Even in this more socially acceptable form, the charge is outrageous. It suggests a complete failure to understand the sheer scale and intent of the Holocaust. As it happens, I am very critical of the Israeli settlements policy. I regard it as both wrong and strategically disastrous. I am critical, angry, about its human consequences. But to compare Binyamin Netanyahu’s policy to that of the gas chambers of Auschwitz is shameful. Nauseating, actually. Which is not a word I am given to employing often in political debate.

Gerald Scarfe’s deeply misconceived drawing in The Sunday Times was, at least, not guilty of this error. But I hope I can be excused if I found his explanation that he hadn’t remembered that he was supposed to be remembering the Holocaust more darkly amusing than I usually find his cartoons.

While lecturing the survivors of the concentration camps and their children on the lessons they would have learnt if only they had been good people like him, David Ward did not only show a lack of proportion. He also showed a lack of insight.

It is true, as Mr Ward says, that what happened to my grandmother shows the dangers of Man’s inhumanity to Man and the need to avoid it. But that is not the only lesson it teaches. And not the only lesson Jews have learnt.

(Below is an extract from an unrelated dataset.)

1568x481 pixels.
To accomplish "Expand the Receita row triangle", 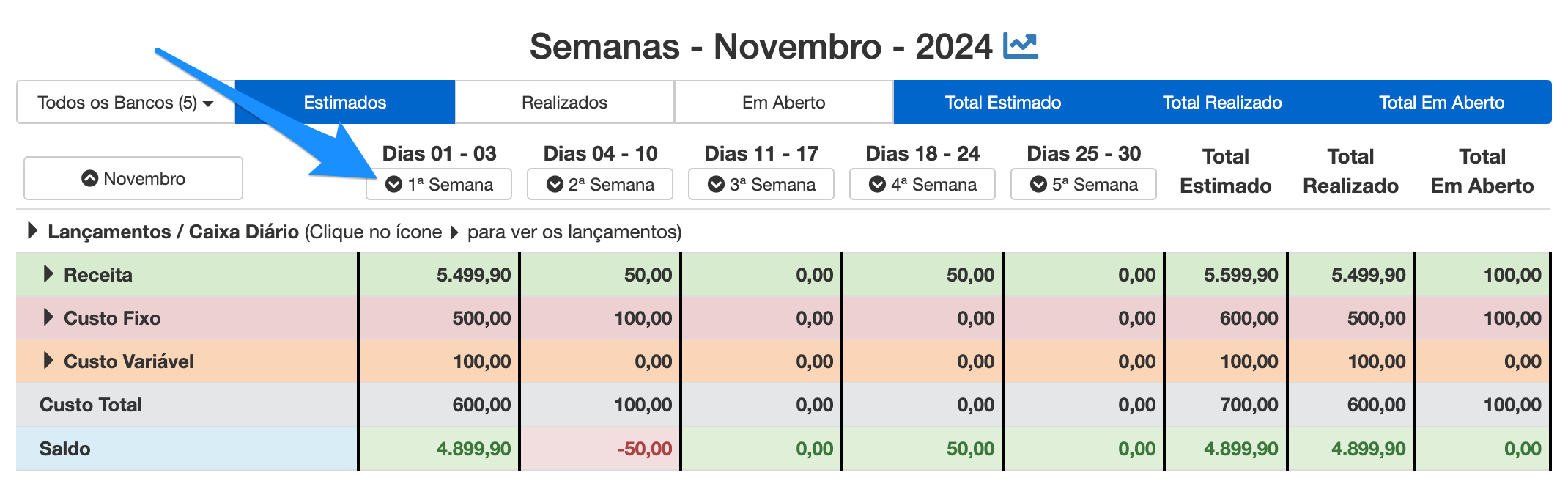I will 48,274.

When the Nazis invaded Holland, and arrested my family in their home, and stole their property, and killed their friends, and destroyed their community, and put them on trains to go to death camps, they were able to do it because they had the army and the soldiers and the guns. They were able to do it because the Jews were defenceless. They were able to do it because speeches and books and ideas about liberty, for all their great truth and power, weren’t enough.

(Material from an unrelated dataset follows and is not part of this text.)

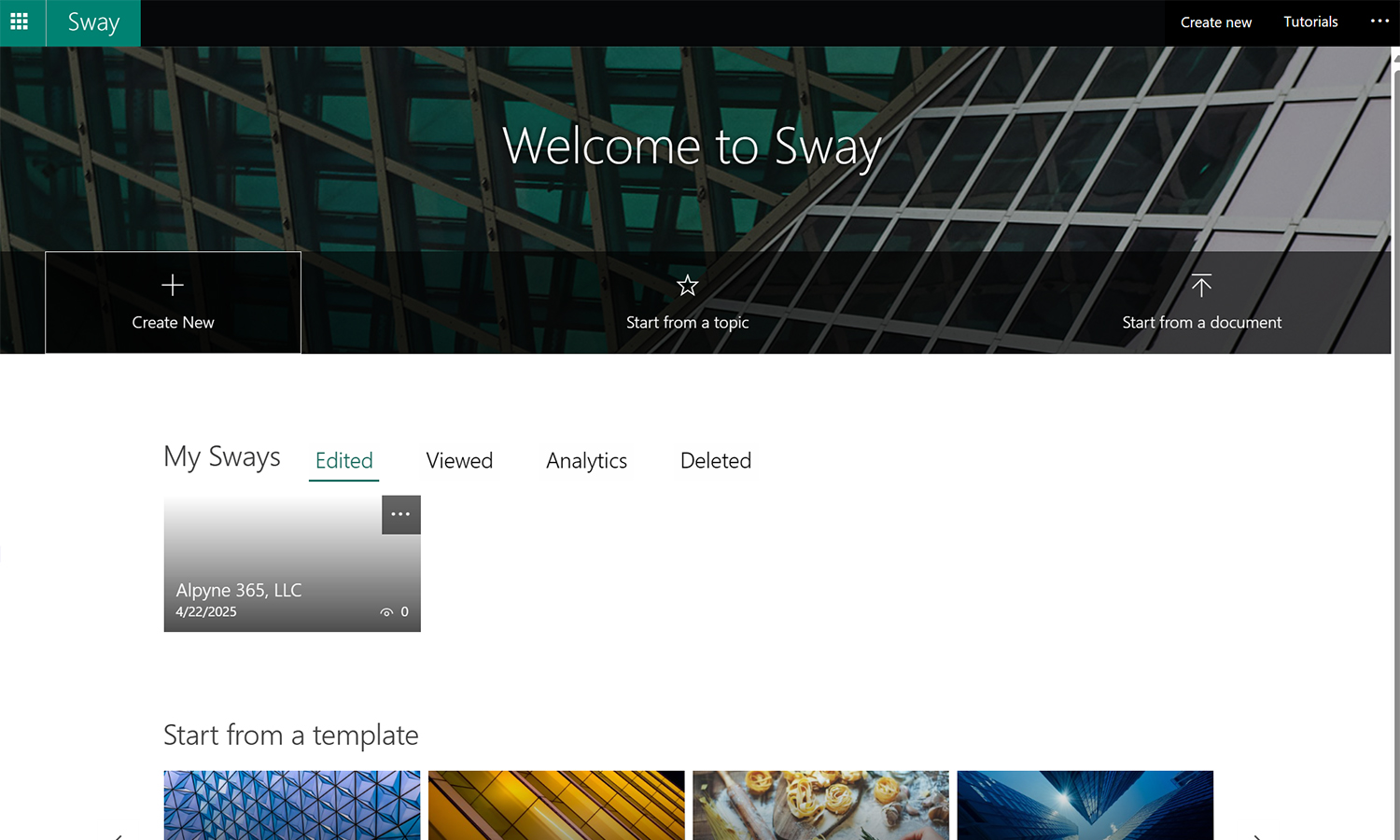This screenshot has width=1400, height=840.
Task: Open the Alpyne 365, LLC Sway card
Action: click(280, 560)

How could the Jews not have learnt that lesson? How could they not have learnt it, David Ward, when they went home to the East of Europe and found they couldn’t live in their houses or reclaim their property or be safe with their neighbours? How could they not have learnt it sailing round and round the harbour because no country wanted to take them?

The Jews have learnt the same lesson as everyone else about humanity and compassion, and been as good and as fallible as anyone else when trying to show it. But we have also understood a harder, harsher truth. That we cannot rely on others to keep us safe. And Israel exists precisely because of this.

On New Year’s Day, the artist Yoko Ono paid for a full-page advertisement in The New York Times. She then left it blank save for two words. In the middle of the page it read “Imagine Peace”.

After it appeared, The Guardian conducted an online poll, asking readers: “Will Yoko Ono’s advertisement help bring world peace?” A third of respondents, hundreds of people, reviewed the white space of the ad, then considered the massacres in Syria and Algeria, the murders in the Sudan, the conflicts of the Middle East, before responding that yes, in their carefully considered opinion, Ms Ono’s commercial would help world peace.

Wouldn’t it be marvelous to really think that? To really believe that the cause of peace can be advanced by imagining it? Wouldn’t it be good if no one ever had to die to allow others to live, and freedom didn’t need to protect itself with a rifle, and little girls could go to school in Pakistan without being shot? I want that world as fervently as anyone else.

But one of the lessons of the Holocaust is that wanting it is not enough. Israel is deep in a struggle to defend the Jews who live there against more death and confiscation and terror. Because the Jews have had enough of that, thank you very much.
It’s right to be critical when Israel gets it wrong. It is creditable to make the human rights of Palestinians a cause. But to forget that after genocide and destruction the Jews wanted a home they could defend? Never again.